Trying to handle a probate matter without an attorney is extremely risky terrain that is not designed to be navigated by the layperson, according to Weaver. He explained, “For whatever reason, the courts and the legislatures of the various states have basically carved out the courtroom as an area exclusively for occupancy by lawyers who are trained in the rules and procedures and statutes. I’ve seen some really, really smart people attempt it, only to trip and fall over sometimes very elementary matters of procedure or statutory provision. And again, if the property is worth going into probate over, it’s worth hiring a lawyer to do it.”
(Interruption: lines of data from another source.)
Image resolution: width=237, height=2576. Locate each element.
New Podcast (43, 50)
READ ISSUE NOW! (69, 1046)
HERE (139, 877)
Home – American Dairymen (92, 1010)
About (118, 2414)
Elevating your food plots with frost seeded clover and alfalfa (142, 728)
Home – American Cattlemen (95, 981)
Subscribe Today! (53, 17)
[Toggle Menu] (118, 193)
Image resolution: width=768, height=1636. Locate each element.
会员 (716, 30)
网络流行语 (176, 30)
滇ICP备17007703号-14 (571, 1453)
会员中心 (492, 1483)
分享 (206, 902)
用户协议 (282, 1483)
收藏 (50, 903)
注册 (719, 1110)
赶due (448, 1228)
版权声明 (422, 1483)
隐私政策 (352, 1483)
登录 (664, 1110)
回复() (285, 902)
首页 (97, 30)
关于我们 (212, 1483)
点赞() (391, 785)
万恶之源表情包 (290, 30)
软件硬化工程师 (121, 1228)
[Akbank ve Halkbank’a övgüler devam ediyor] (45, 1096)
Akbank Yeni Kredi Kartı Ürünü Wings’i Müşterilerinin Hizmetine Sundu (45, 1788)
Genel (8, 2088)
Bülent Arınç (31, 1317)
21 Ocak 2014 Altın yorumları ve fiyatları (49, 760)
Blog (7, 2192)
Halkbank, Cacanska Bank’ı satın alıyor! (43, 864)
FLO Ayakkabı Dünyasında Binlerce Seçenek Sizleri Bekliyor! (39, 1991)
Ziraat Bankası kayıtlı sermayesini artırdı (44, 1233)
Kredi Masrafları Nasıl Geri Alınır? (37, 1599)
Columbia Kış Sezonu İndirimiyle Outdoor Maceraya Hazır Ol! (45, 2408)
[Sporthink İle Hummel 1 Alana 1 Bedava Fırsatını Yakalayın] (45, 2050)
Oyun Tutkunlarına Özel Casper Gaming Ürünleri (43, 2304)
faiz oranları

How long does the process take in Texas?
Weaver says that a lot of that depends upon the nature and extent of the property that’s involved and whether the estate has any claims that can be asserted against third parties, in which case, the executor or administrator of the estate asserts those claims on behalf of the estate. He explained:
The estate remains open until such time as the executor or administer is able to establish – to the court’s satisfaction – that all the property of the estate has been distributed to whoever is entitled to get it. It depends on the nature, type and extent of the property because what has to happen when you go into a probate situation is that you have to file an inventory of the claims against the estate that you’re aware of and the property of the estate. Then, the individuals who have claims against the estate need to make their claims which get filed with the administrator or the executor who reviews them and if they’re legitimate, pays them. Then, what’s left over is distributed in accordance with either the statute or the Will.